Elizabeth Hartman is known more for her work in The Secret of N.I.M.H. to my generation. While this film was her big Hollywood bow and her first major Award nomination, it came at a cost. While Hartman rode high in the 60s working with legendary director, the mid to late 70s was rough on her. She was in poor mental health and a declining career/personal life took a toll on her.
In 1987, she would commit suicide by throwing herself out a window. I bring that mainly because this is the kind of film that stirs certain feelings. When the film was originally shown in the deep South, scenes of Hartman and Poitier kissing were forcibly cut from the film. By that, I mean projectionists were instructed by local boards to take a pair of scissors to the film.
But, what about the film? Who couldn’t love a romantic movie about a girl who was blinded by her prostitute mother? Yeah, it’s that kind of movie. The film felt like it arrived a smidge too early to really show up on cultural radars. Still, it kind of kicked some doors open.
Shelley Winters won her second Oscar for the film and MGM was praised for the casting of then-unknown Elizabeth Hartman. The subsequent documentary about Hartman’s casting is a must-see. Thankfully, it’s included in this release. The 1080p transfer is stunning, as that Black and White scope transfer pops. I would expect as much as director Guy Green won his Oscar for lensing David Lean’s Great Expectations.

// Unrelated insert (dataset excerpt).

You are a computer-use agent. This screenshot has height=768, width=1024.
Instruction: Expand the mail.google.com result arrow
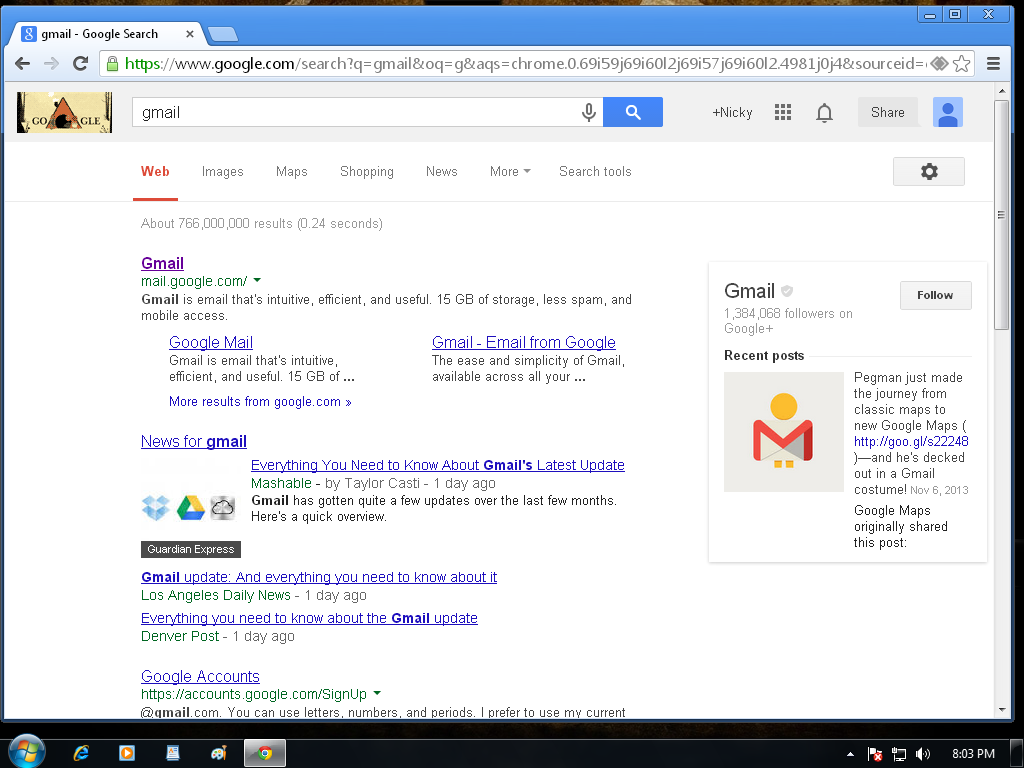(257, 281)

The Warner Archive Blu-ray is stacked. You get a commentary, the vintage short about the casting of Elizabeth Hartman and a trailer. Honestly, this Warner Archive release is the textbook definition of how films like this should be treated. Bundle everything available together into a tidy package for film fans and students to study. Movies like A Patch of Blue are too important to be forgotten.